Adding to retirement savings after a job loss most likely won’t be possible for the nearly 20 percent of low-income workers over 50 who felt they had no choice but to retire, Ms. Ghilarducci said: “They’ll have only Social Security to rely on, and they’ll be poor.” Ms. Scott, the teacher, was not in that category because she has a pension, but topping up the retirement bucket is a long shot for her, too.

Though the early retirement incentive package she accepted from her school district in January has kept her afloat, a $426 monthly student loan payment she deferred will catch up to her in January. “I think of that number, $426, at least five times every day,” she said. When she resumes payments, she will no longer be able to afford her rent. “I don’t know what I’m going to do. I’m going to have to move in with a relative and be a burden.”

Jovan Johnson, a certified financial planner in Atlanta, said Ms. Scott and others in her situation should start looking for a pro bono financial adviser who can help make sense of their money. “There are a lot of us out there who will help people out for free during a crisis,” he said. He recommends searching sites like the XY Planning Network.

The primary benefit of sitting down with a professional may be relief from panic, he said. But the 15 new retirees who have contacted him for pro bono help since the pandemic started, among them nurses and teachers, have also gained a better understanding of how to manage limited funds. “Everybody deserves to have a plan,” he said.

Getting a grip on money is one way to take control. Handling the emotional fallout may not be as easy. Ms. Scott’s loss of identity as a teacher, she said, was as much to blame for her depression as the financial pressure. “I got to spend six hours a day, five days a week with kids that needed me badly, and to be honest, I was great at it,” she said. “Leaving them in the middle of a school year felt like losing my own children.”

For Janice Sands, 71, who retired in March from the Manhattan arts organization Pen and Brush after 23 years as executive director, the stress started last year, when she contracted Covid-19 and spent several weeks in an intensive care unit. She was not psychologically ready to retire, but because she has still not fully recovered, she felt she had to. “I was one of those people who was going to have to be wheeled out of there, I loved it so much,” she said.

Now she is adjusting to what she said was a more limited routine. Sunday nights and Mondays flummox her the most. “It’s like when you have that dream where you have a final exam and you’ve never been to class, or you forget your locker combination. I keep thinking, I have to go to work.” Instead, she takes walks with her husband, Wallace Munro, a retired actor, and visits the grocery store more than she thought she would ever want to.

+===+

WORK ORDER 1:
Write out the stretch of the passage on early retirement from "Though the early" through "XY Planning Network.".
WORK ORDER 2:
Answer these questions from the passage on early retirement:
(a) What is the monthly amount of the student loan payment Ms. Scott deferred?
(b) How many new retirees have contacted Jovan Johnson for pro bono help since the pandemic started?
(c) For how many years was Janice Sands executive director of Pen and Brush?
The lines that follow are drawn from a separate source.

+===+

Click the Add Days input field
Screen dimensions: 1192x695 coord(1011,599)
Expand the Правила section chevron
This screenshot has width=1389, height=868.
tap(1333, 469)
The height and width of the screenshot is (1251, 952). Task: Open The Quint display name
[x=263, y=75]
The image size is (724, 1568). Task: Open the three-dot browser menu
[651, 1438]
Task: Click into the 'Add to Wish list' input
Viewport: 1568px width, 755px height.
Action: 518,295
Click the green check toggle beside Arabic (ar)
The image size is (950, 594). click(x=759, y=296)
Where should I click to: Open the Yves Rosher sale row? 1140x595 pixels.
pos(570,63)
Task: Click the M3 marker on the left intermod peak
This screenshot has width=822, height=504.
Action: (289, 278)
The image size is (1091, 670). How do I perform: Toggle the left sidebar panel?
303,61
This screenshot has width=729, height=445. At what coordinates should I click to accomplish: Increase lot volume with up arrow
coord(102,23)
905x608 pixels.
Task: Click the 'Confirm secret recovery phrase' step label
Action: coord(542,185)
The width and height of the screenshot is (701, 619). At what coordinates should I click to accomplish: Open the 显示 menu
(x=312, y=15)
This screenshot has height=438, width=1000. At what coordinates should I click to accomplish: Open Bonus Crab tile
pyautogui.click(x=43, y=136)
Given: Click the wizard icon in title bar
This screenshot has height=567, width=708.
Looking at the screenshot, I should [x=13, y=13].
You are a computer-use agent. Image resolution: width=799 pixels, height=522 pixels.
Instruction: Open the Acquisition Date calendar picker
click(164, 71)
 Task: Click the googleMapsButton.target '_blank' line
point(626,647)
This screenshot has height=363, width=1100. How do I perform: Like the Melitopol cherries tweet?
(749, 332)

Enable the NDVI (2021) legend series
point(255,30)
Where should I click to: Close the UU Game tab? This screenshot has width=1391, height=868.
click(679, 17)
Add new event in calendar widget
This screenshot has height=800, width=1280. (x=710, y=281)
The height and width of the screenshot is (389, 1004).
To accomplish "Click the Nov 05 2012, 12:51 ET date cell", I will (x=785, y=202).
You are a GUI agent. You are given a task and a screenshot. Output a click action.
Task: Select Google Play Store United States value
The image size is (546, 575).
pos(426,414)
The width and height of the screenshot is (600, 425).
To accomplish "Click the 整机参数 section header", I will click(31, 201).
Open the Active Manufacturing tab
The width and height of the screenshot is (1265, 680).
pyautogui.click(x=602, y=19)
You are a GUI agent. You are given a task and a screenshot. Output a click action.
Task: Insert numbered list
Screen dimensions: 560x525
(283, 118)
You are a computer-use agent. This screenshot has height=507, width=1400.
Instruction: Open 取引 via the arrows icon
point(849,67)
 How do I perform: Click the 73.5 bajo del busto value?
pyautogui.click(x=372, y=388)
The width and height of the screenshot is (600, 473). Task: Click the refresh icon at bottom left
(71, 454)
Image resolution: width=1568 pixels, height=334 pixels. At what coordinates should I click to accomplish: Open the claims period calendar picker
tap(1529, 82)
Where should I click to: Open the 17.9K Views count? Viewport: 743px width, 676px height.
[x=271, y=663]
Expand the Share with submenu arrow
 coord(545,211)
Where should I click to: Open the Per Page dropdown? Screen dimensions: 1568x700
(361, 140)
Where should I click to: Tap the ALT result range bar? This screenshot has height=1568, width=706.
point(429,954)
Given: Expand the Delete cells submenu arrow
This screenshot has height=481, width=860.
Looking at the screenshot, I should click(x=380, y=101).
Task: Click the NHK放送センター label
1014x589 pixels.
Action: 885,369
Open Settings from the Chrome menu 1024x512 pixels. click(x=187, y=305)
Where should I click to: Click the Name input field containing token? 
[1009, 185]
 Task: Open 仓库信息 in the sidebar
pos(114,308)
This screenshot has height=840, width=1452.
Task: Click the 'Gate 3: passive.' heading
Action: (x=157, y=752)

+===+

ANSWER SECTION 1:
Though the early retirement incentive package she accepted from her school district in January has kept her afloat, a $426 monthly student loan payment she deferred will catch up to her in January. “I think of that number, $426, at least five times every day,” she said. When she resumes payments, she will no longer be able to afford her rent. “I don’t know what I’m going to do. I’m going to have to move in with a relative and be a burden.”

Jovan Johnson, a certified financial planner in Atlanta, said Ms. Scott and others in her situation should start looking for a pro bono financial adviser who can help make sense of their money. “There are a lot of us out there who will help people out for free during a crisis,” he said. He recommends searching sites like the XY Planning Network.

ANSWER SECTION 2:
(a) $426
(b) 15
(c) 23